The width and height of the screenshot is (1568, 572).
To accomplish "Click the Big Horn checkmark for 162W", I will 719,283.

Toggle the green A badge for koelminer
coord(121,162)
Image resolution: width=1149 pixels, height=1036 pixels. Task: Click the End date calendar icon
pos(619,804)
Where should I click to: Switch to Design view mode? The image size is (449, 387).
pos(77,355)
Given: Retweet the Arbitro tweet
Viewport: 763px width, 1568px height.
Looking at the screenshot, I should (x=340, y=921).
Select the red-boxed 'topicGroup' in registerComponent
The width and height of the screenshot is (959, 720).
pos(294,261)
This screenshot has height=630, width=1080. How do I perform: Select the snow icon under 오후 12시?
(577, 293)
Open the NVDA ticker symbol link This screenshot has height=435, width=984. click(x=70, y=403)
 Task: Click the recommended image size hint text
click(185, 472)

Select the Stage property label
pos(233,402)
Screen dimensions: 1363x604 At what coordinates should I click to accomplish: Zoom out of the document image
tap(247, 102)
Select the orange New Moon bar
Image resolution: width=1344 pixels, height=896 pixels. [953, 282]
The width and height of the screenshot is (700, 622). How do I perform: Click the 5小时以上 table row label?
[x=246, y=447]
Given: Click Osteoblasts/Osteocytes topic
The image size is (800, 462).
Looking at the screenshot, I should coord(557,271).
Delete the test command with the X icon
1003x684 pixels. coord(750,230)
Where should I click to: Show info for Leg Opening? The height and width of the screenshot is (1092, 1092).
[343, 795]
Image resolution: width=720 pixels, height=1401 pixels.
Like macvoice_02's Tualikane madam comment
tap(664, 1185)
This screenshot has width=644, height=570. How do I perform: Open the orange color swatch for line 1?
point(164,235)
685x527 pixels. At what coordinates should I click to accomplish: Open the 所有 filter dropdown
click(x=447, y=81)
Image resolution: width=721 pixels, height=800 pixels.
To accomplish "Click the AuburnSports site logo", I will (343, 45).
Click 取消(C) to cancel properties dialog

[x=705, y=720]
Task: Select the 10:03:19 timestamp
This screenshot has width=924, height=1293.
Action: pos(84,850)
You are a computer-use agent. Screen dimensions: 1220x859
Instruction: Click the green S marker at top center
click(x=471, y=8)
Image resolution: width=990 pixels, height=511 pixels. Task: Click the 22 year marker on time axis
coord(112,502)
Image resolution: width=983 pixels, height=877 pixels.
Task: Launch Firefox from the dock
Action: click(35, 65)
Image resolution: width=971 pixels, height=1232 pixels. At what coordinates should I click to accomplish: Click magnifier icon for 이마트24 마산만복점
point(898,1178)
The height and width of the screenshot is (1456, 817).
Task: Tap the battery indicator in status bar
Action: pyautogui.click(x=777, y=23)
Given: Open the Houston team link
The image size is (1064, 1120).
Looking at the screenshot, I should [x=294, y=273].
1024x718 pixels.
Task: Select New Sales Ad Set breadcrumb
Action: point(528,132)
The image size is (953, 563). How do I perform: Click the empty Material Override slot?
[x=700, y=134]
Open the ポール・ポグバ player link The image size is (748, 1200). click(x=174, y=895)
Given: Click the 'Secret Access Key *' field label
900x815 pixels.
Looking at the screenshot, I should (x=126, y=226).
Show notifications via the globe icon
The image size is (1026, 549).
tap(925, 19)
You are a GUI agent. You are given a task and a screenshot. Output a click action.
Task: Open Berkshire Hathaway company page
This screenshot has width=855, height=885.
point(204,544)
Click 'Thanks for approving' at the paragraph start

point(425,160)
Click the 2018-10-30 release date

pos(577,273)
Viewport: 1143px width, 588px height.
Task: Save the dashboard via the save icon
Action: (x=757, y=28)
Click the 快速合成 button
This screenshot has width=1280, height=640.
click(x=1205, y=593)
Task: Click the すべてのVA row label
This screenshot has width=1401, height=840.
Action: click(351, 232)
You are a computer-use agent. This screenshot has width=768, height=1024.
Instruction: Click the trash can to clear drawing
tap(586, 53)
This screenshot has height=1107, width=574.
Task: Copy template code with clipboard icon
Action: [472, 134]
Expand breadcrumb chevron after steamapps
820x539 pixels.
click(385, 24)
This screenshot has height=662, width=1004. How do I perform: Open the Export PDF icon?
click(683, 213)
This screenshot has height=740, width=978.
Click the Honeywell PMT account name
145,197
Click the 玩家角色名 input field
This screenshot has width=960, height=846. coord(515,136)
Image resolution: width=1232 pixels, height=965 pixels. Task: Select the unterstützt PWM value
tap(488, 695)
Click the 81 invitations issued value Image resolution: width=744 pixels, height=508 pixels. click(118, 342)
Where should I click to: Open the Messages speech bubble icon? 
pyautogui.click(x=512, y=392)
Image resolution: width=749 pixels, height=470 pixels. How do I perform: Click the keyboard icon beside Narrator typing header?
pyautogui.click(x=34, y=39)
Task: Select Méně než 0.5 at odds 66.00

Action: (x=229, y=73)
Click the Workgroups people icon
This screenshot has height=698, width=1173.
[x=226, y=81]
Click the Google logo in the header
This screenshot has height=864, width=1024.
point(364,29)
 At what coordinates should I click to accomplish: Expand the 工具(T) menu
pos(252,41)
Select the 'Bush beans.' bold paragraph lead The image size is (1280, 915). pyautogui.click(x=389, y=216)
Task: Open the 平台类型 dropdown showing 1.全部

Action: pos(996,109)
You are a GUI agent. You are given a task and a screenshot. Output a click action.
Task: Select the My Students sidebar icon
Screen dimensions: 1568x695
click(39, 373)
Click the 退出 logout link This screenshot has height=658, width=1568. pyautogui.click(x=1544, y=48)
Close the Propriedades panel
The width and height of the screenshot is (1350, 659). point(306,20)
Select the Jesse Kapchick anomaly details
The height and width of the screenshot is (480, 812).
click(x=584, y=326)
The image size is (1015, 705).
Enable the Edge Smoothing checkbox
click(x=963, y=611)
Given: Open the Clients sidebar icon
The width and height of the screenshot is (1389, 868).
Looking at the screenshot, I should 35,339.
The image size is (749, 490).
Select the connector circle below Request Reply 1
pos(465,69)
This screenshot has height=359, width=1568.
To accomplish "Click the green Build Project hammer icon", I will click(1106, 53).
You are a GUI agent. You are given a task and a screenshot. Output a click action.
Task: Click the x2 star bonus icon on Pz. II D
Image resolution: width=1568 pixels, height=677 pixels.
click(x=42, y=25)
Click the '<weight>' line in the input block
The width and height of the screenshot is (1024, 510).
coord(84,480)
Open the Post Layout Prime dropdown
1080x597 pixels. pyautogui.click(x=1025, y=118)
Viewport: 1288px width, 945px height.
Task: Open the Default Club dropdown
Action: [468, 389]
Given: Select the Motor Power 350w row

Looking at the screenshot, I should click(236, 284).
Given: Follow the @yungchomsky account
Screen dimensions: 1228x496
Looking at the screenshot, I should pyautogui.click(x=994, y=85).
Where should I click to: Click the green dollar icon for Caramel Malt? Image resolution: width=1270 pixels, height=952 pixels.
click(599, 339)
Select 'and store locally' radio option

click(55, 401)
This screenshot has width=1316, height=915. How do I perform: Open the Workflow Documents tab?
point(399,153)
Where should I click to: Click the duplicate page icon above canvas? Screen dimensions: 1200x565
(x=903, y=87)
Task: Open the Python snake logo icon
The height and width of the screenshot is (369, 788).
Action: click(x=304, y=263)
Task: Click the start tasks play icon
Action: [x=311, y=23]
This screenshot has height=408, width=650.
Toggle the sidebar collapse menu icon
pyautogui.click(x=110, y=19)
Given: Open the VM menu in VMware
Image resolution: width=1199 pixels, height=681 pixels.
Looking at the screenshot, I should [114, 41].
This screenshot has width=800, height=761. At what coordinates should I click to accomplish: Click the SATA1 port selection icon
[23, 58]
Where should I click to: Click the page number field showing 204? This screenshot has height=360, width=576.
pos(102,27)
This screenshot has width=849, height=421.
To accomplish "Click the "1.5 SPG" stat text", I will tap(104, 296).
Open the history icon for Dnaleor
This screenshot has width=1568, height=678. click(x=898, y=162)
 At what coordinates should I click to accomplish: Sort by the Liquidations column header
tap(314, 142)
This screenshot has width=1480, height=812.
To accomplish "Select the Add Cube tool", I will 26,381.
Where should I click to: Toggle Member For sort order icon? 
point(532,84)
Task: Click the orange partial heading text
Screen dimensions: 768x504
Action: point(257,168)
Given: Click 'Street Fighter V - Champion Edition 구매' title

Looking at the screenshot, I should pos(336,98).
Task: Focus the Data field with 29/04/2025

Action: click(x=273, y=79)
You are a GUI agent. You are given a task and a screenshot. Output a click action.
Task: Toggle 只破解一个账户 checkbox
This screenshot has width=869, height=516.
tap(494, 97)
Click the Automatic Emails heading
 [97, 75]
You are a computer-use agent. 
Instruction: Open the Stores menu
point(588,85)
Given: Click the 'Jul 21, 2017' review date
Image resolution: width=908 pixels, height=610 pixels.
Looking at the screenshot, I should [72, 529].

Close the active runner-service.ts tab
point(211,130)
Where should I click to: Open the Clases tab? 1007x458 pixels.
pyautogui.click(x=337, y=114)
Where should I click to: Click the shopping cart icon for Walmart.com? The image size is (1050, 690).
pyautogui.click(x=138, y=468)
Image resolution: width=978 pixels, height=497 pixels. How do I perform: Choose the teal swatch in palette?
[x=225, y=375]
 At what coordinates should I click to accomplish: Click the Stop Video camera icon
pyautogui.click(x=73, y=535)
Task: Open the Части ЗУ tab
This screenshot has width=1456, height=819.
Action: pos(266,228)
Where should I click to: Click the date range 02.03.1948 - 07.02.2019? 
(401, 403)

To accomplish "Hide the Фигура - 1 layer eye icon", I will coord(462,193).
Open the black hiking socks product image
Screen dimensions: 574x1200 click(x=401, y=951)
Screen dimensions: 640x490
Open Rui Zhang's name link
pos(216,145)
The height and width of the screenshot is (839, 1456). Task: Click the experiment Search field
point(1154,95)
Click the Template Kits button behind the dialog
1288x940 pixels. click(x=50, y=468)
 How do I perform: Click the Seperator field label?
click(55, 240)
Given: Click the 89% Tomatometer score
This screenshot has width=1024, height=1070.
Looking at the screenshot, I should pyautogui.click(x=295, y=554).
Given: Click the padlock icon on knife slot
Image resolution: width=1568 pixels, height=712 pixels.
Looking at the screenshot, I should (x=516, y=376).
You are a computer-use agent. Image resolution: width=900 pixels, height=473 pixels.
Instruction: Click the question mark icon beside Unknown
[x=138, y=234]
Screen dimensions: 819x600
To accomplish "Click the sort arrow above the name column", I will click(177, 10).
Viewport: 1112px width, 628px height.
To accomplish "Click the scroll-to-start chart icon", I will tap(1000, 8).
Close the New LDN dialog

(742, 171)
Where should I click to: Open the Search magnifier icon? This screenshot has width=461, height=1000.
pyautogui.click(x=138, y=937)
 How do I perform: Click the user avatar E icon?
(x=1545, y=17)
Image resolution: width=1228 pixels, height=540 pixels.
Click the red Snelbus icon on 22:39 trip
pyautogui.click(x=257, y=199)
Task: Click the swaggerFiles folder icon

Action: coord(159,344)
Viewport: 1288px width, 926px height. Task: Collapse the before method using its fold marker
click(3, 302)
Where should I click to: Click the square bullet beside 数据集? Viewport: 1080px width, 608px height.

────

**Action item:**
Lines from the entries that contain the string "computer" must be found and copied.

**Answer to this problem:**
You are a computer-use agent. Screen dimensions: 1220x859
You are a computer-use agent. This screenshot has width=768, height=1024.
You are a computer-use agent. 
You are a computer-use agent. Image resolution: width=900 pixels, height=473 pixels.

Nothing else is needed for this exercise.